▶ **What is expected**: Where does the word "agent" appear in the entries below? Copy each line that holds it.

▶ **Listed entries**:
+ + + +

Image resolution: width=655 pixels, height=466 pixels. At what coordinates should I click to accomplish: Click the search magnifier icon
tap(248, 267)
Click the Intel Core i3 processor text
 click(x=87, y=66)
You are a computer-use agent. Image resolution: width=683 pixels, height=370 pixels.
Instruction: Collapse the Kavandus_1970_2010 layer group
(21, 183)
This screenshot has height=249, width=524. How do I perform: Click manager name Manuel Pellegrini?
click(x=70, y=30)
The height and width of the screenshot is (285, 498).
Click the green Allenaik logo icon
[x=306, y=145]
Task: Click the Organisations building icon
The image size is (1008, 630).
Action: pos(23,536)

+ + + +

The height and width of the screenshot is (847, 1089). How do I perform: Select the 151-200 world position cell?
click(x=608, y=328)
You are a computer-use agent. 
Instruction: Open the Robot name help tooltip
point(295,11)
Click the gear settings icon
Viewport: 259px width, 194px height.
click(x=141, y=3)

+ + + +

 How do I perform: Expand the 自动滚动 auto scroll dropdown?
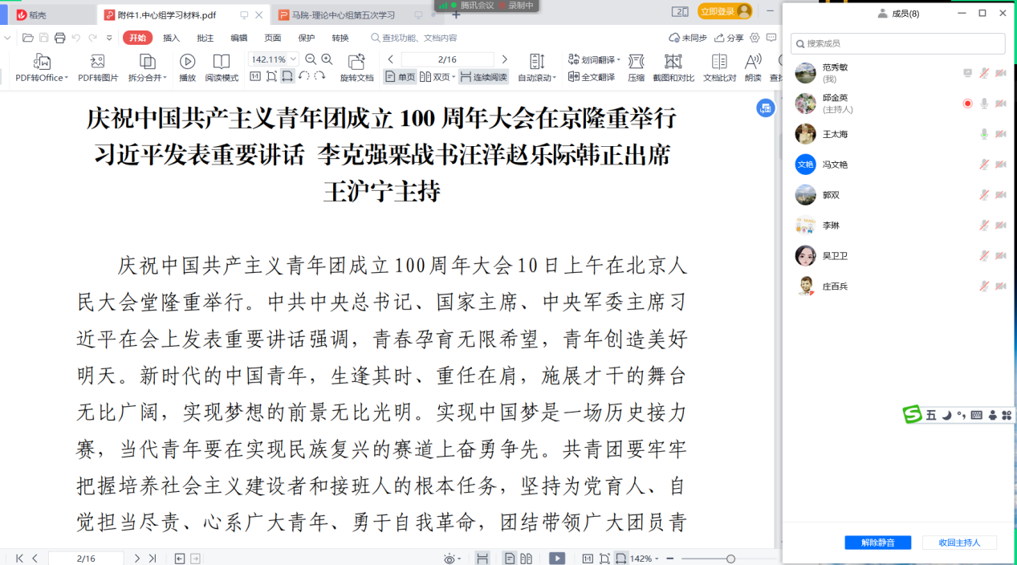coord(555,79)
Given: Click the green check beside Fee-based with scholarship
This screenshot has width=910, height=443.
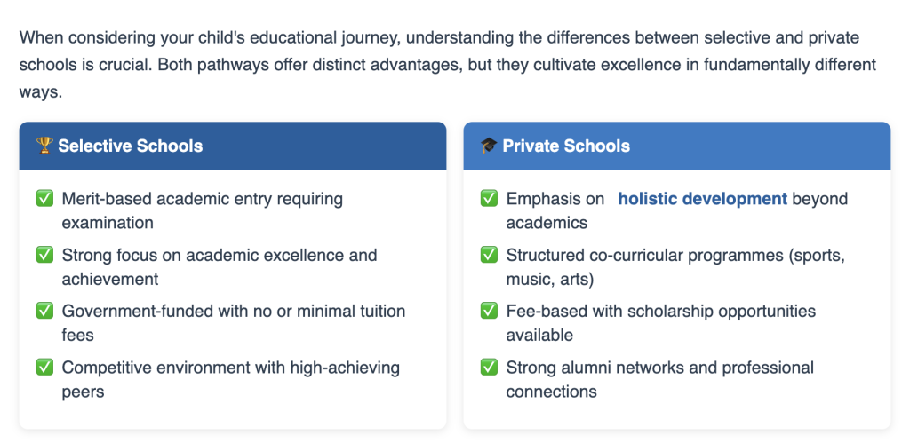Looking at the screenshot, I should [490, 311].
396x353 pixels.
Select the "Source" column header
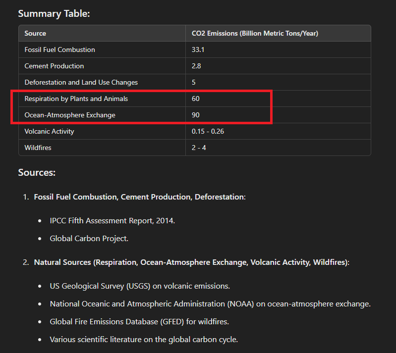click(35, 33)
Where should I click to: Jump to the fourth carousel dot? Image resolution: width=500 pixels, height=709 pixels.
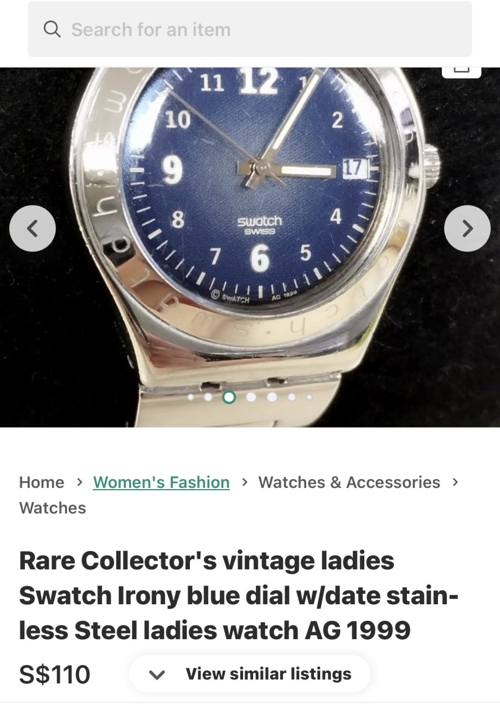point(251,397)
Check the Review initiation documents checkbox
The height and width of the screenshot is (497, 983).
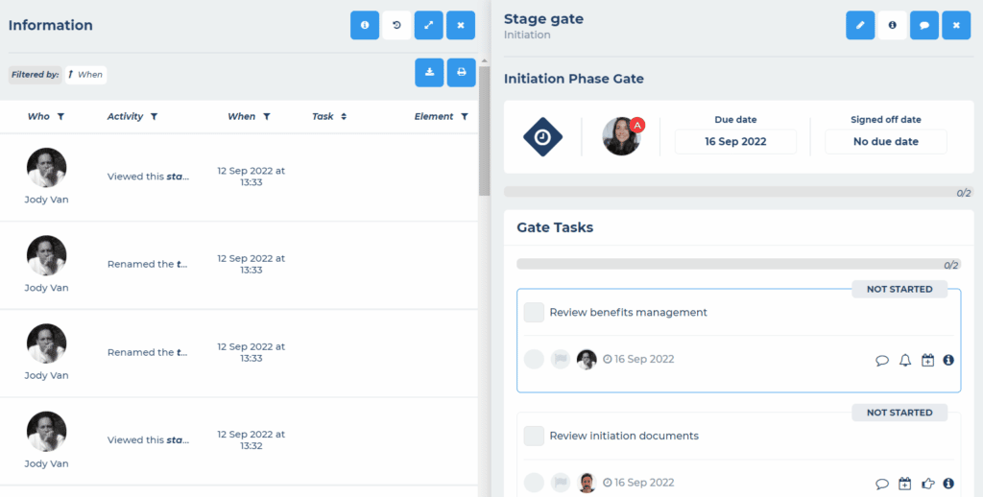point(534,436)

+ + + +

▶ **Answer box**:
You are a computer-use agent. Image resolution: width=683 pixels, height=370 pixels.
You are a computer-use agent. 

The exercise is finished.